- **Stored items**
=== Section Start ===
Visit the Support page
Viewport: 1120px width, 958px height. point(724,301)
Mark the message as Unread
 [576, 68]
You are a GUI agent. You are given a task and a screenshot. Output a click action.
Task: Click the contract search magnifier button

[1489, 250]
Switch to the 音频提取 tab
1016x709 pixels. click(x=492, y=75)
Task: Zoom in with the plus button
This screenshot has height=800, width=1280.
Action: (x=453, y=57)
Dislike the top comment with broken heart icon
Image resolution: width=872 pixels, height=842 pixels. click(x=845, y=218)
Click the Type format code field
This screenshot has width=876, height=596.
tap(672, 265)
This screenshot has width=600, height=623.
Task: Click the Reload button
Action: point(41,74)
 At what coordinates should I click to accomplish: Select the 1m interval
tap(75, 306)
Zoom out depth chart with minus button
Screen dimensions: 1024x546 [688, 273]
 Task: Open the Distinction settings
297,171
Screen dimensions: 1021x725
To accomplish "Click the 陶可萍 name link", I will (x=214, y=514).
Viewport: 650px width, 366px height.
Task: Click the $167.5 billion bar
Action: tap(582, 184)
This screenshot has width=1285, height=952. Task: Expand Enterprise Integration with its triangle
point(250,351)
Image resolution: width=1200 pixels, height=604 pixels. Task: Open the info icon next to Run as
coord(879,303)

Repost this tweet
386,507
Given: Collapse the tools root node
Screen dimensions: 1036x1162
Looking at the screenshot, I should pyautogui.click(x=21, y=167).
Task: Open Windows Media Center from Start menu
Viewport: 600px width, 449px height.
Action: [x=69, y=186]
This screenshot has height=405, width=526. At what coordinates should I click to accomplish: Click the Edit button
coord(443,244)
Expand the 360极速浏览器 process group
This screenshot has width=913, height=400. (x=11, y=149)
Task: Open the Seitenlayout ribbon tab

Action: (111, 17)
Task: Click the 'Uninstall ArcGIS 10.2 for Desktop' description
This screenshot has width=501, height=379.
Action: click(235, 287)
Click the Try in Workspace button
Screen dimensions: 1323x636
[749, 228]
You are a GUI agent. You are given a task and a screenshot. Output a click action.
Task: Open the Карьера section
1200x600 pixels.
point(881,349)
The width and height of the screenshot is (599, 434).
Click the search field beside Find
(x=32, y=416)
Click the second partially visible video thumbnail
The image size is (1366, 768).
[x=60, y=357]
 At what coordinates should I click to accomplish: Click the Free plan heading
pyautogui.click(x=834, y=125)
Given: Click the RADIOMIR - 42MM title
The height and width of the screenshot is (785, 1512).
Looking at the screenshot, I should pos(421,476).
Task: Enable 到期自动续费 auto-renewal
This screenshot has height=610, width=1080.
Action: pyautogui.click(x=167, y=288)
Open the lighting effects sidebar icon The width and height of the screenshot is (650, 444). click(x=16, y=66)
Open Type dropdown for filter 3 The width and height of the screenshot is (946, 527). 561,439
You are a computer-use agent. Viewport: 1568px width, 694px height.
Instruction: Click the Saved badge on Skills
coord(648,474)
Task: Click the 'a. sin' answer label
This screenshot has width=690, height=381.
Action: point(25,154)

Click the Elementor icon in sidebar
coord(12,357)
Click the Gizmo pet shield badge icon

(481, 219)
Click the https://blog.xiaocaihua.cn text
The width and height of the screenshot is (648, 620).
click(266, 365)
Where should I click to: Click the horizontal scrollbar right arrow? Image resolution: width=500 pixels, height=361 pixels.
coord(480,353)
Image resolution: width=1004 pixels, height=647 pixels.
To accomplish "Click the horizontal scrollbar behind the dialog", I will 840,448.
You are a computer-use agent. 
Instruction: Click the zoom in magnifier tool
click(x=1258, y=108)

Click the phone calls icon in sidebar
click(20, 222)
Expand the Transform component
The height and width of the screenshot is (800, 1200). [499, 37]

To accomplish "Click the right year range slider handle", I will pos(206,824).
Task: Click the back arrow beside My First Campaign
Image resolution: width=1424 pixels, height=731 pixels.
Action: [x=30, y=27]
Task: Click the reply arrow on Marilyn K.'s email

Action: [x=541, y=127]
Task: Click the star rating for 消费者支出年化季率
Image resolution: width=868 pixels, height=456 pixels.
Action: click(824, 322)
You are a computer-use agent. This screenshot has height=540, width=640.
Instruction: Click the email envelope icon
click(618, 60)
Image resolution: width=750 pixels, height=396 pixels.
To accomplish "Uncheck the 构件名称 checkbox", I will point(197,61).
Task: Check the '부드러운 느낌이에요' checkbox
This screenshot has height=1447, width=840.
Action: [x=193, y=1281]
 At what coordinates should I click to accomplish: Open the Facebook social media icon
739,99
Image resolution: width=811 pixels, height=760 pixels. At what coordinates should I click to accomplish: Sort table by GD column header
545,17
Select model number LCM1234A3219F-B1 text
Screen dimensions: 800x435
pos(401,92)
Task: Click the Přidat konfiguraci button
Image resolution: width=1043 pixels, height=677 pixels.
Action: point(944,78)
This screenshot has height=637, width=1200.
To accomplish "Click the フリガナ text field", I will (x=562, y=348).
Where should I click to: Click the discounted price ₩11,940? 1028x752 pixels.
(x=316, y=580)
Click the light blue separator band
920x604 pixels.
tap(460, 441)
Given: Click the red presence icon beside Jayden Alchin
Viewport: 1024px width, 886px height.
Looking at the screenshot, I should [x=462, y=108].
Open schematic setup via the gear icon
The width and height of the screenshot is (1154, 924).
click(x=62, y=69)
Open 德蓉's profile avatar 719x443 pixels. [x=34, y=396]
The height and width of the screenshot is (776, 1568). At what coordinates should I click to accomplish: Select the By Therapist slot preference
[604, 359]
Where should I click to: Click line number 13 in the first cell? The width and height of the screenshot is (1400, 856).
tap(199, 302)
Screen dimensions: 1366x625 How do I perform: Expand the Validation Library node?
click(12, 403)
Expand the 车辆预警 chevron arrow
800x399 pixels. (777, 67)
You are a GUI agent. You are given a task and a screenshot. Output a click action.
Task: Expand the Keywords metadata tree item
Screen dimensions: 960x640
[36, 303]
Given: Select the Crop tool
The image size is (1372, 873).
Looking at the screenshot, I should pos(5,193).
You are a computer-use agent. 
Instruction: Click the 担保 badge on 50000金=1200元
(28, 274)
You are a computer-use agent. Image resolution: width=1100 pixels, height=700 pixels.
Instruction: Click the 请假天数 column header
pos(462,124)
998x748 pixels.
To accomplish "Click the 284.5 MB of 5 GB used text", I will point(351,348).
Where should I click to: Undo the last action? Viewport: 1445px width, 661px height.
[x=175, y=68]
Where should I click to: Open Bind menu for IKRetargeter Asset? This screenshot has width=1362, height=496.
=== Section End ===
- **How to complete this task**
Given the records above, return exactly the lines starting at the line containing "Expand the 360极速浏览器 process group" and ending at the line containing "Click the Try in Workspace button", including both.

- **Answer box**
Expand the 360极速浏览器 process group
This screenshot has width=913, height=400. (x=11, y=149)
Task: Open the Seitenlayout ribbon tab

Action: (111, 17)
Task: Click the 'Uninstall ArcGIS 10.2 for Desktop' description
This screenshot has width=501, height=379.
Action: click(235, 287)
Click the Try in Workspace button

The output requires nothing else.